EXERCISE REQUIREMENTS
Quote the rows from the line containing "Select the Apr 26 axis label" through the line containing "click(76, 428)", reproducing each line exactly.

++++++++

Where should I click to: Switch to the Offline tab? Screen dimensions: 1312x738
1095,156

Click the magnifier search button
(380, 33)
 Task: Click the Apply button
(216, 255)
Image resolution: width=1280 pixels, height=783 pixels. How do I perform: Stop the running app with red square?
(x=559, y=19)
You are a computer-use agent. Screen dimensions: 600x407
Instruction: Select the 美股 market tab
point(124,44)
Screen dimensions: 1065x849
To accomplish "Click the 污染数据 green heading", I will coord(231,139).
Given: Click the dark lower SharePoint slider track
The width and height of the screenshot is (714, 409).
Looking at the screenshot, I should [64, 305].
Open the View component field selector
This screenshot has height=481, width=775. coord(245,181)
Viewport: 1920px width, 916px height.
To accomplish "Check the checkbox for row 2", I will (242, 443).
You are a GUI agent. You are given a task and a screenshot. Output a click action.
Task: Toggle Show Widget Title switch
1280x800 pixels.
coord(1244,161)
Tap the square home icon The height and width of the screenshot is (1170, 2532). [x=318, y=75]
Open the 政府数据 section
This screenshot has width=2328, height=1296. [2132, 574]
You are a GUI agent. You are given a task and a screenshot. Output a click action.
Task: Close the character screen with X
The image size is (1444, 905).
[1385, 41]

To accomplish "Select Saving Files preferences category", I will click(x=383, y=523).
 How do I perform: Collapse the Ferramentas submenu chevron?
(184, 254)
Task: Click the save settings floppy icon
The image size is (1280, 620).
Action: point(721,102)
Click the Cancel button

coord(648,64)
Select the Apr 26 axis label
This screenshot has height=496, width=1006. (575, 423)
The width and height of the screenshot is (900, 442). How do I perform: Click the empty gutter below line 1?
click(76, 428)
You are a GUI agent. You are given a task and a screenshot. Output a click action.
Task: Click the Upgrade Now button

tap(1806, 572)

++++++++

ANSWER TO THIS PROBLEM
Select the Apr 26 axis label
This screenshot has height=496, width=1006. (575, 423)
The width and height of the screenshot is (900, 442). How do I perform: Click the empty gutter below line 1?
click(76, 428)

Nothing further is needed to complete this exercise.